▶ [PROBLEM TO SOLVE]:
Gather every line in the records below that contains the word "button".

---------- RECORD SET ----------

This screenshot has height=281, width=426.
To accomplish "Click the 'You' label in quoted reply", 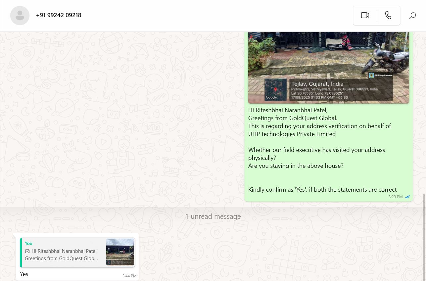I will tap(28, 243).
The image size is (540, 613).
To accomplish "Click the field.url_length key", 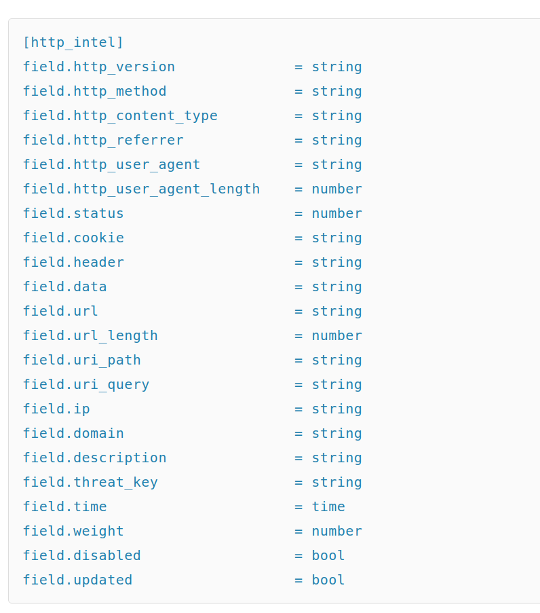I will pos(90,336).
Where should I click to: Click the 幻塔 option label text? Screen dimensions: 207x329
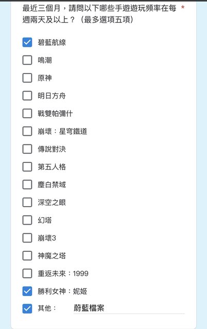point(45,221)
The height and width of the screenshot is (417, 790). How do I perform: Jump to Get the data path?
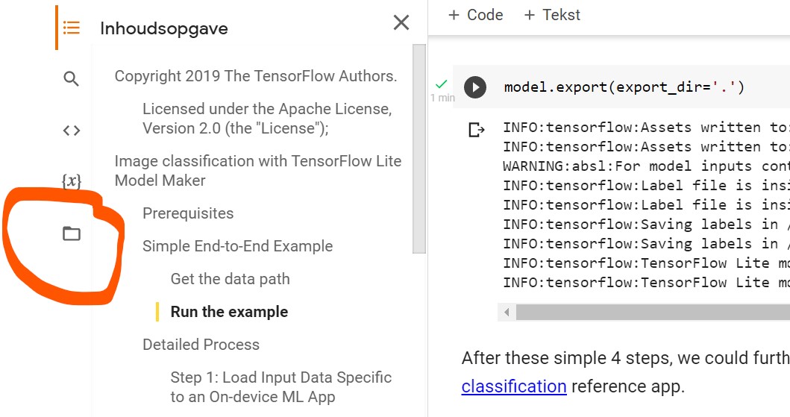coord(230,279)
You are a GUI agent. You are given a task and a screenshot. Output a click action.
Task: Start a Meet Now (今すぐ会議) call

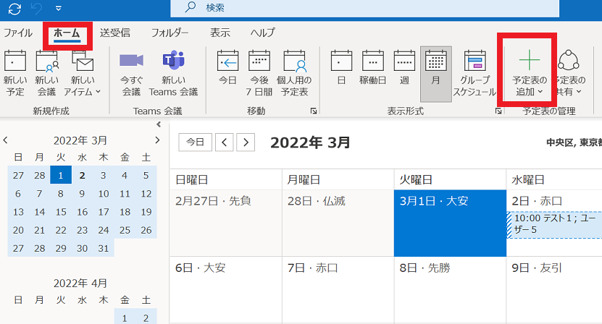point(131,72)
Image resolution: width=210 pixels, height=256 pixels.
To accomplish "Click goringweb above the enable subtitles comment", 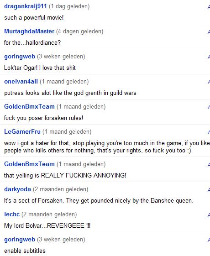I will [20, 240].
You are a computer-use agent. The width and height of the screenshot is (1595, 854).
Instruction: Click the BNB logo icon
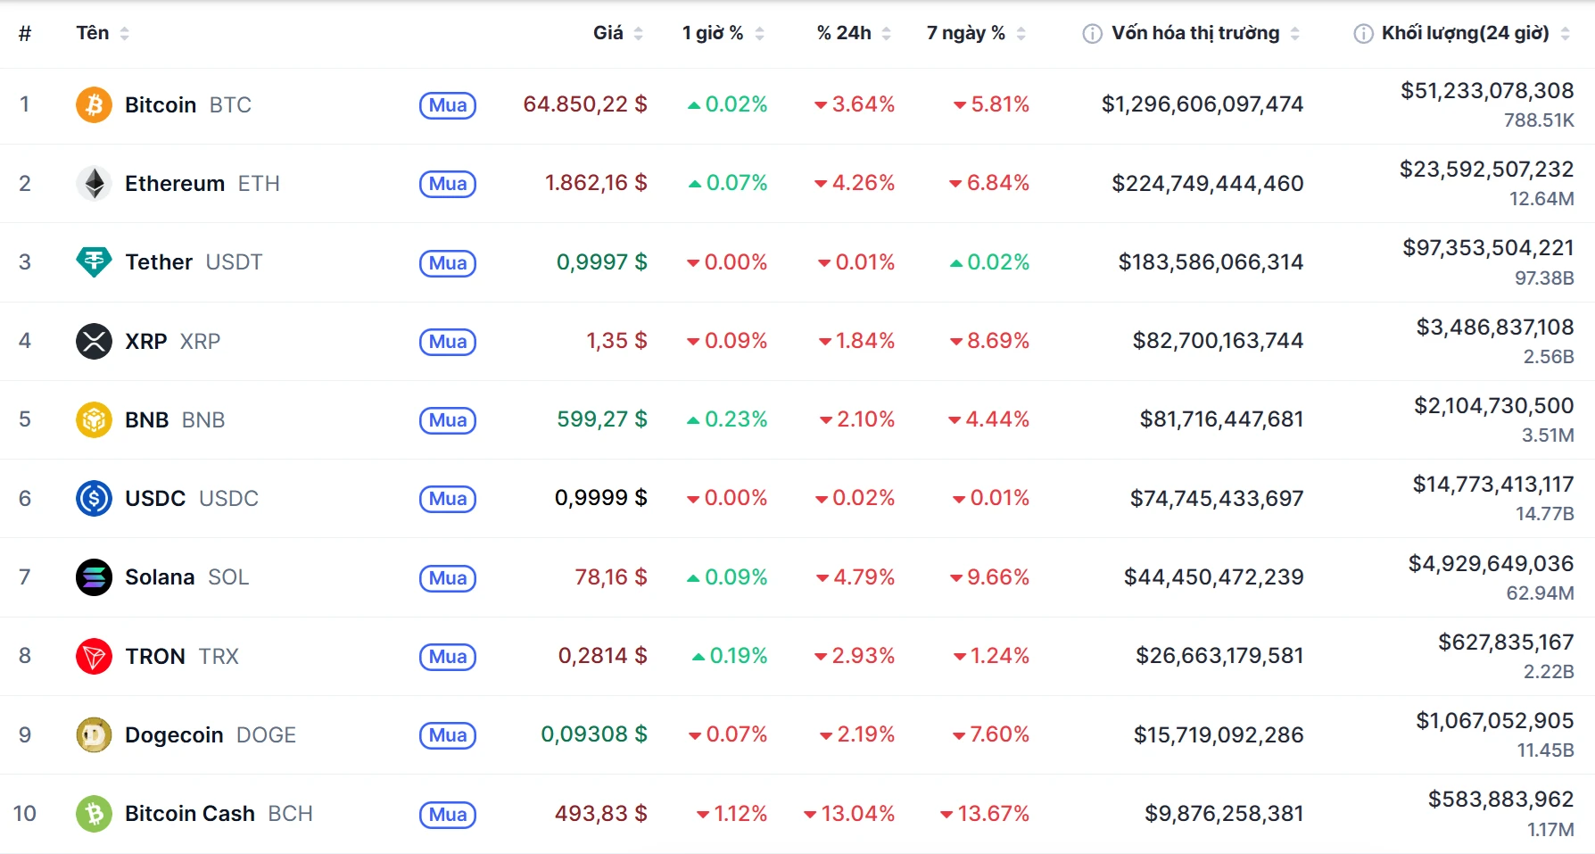tap(94, 419)
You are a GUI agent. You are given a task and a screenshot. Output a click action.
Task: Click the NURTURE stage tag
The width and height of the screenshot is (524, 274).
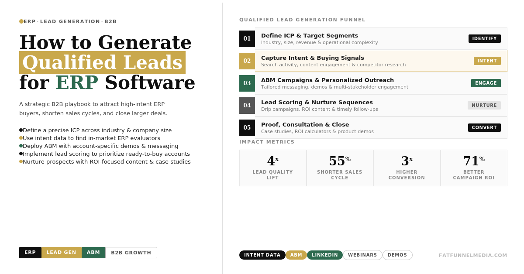(484, 106)
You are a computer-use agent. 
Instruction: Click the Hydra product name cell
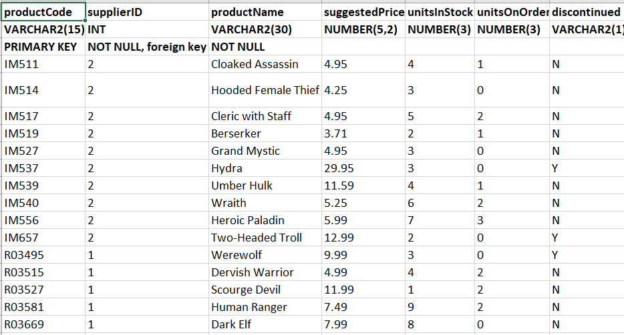click(265, 168)
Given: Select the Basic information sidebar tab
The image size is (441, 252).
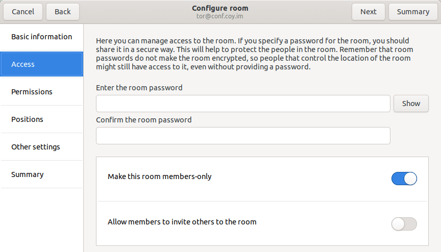Looking at the screenshot, I should pos(41,37).
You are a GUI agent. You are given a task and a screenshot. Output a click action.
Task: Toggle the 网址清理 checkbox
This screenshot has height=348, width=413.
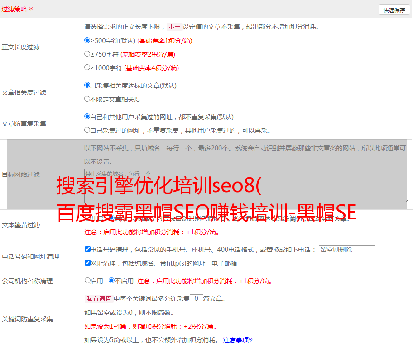coord(87,263)

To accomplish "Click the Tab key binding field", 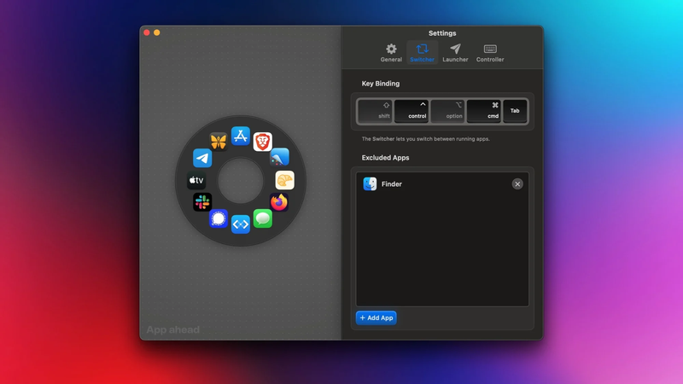I will (x=515, y=111).
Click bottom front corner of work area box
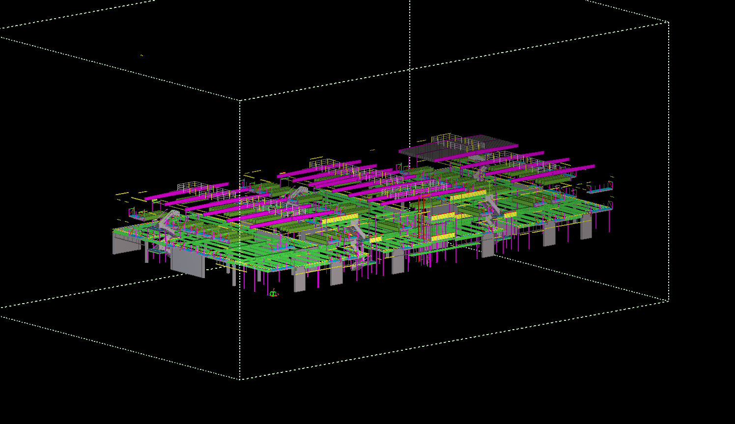This screenshot has width=735, height=424. click(x=240, y=379)
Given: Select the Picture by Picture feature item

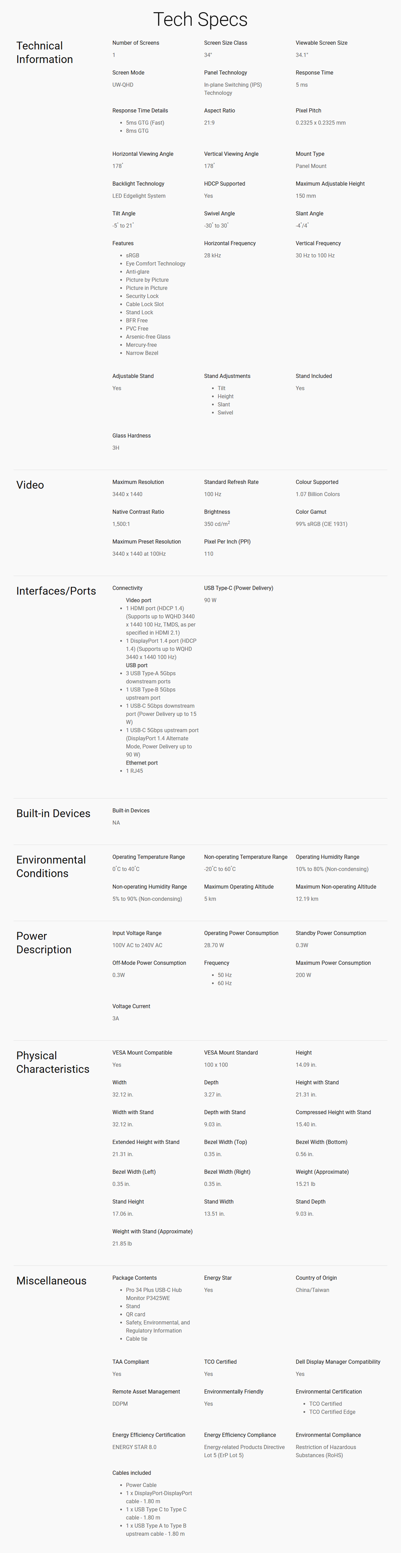Looking at the screenshot, I should point(147,280).
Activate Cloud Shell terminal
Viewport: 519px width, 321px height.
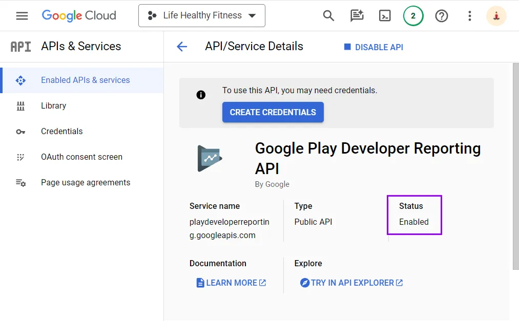pyautogui.click(x=385, y=15)
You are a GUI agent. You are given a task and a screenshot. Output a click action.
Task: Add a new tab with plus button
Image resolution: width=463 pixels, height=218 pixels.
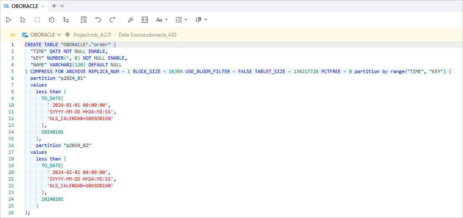pyautogui.click(x=54, y=6)
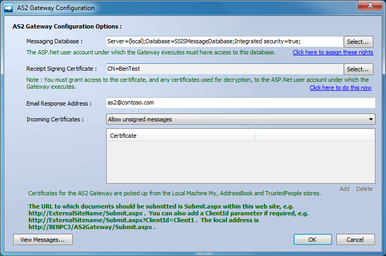
Task: Open the 'Click here to do this now' link
Action: (341, 88)
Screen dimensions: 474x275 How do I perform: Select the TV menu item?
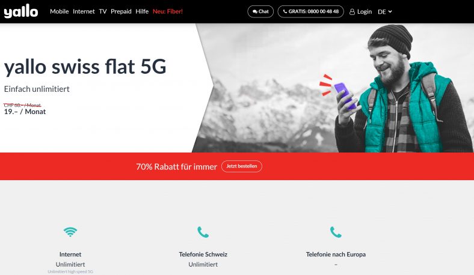tap(103, 11)
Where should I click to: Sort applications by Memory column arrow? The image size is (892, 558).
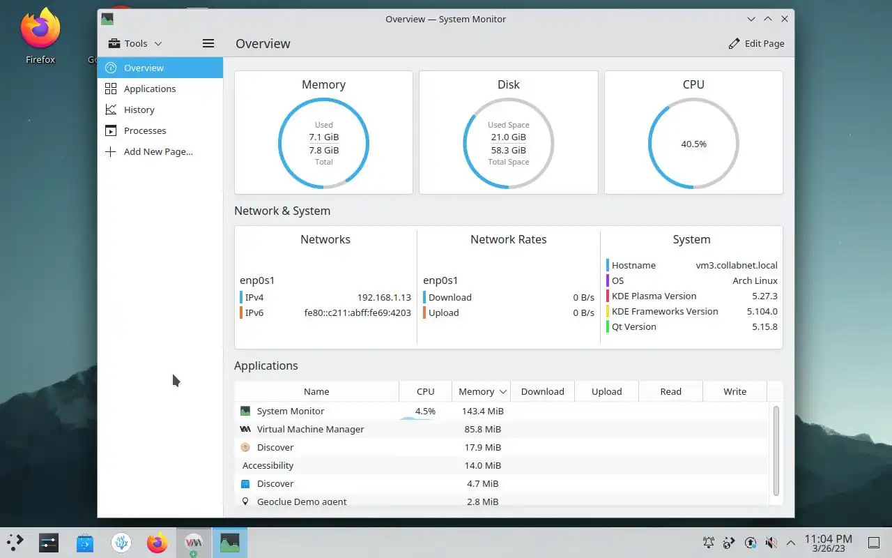point(502,392)
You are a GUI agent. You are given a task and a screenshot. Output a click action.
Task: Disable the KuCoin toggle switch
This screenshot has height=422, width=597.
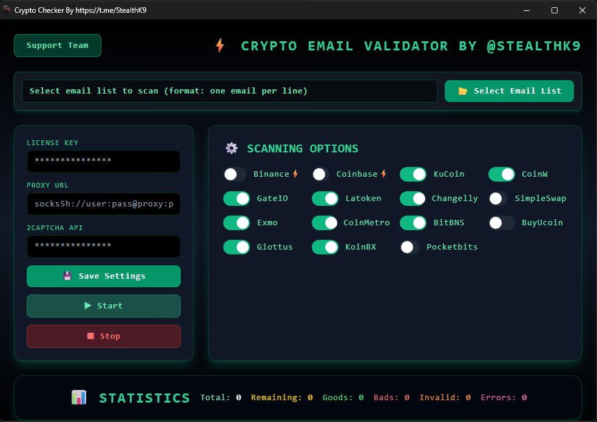coord(413,174)
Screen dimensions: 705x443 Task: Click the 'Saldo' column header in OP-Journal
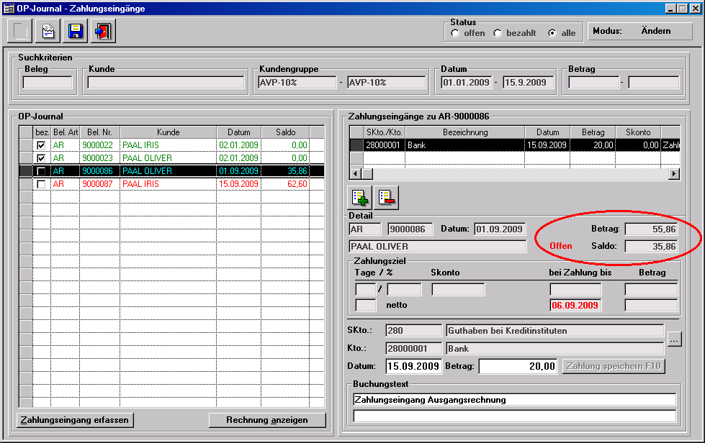pos(285,132)
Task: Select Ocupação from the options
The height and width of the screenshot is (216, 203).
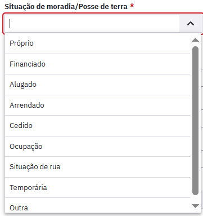Action: (97, 147)
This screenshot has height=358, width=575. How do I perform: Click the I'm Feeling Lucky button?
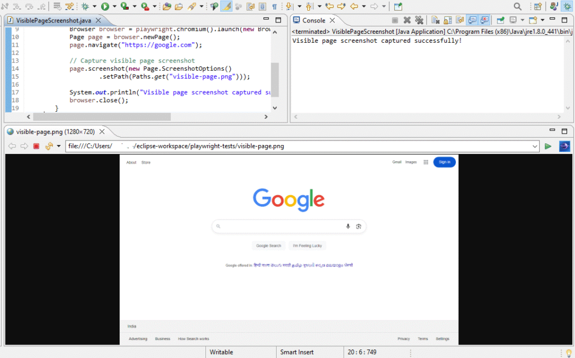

----------

▶ [RESULT]:
Task: Add a new tab with plus button
This screenshot has height=358, width=575. How do I perform: Click the I'm Feeling Lucky button?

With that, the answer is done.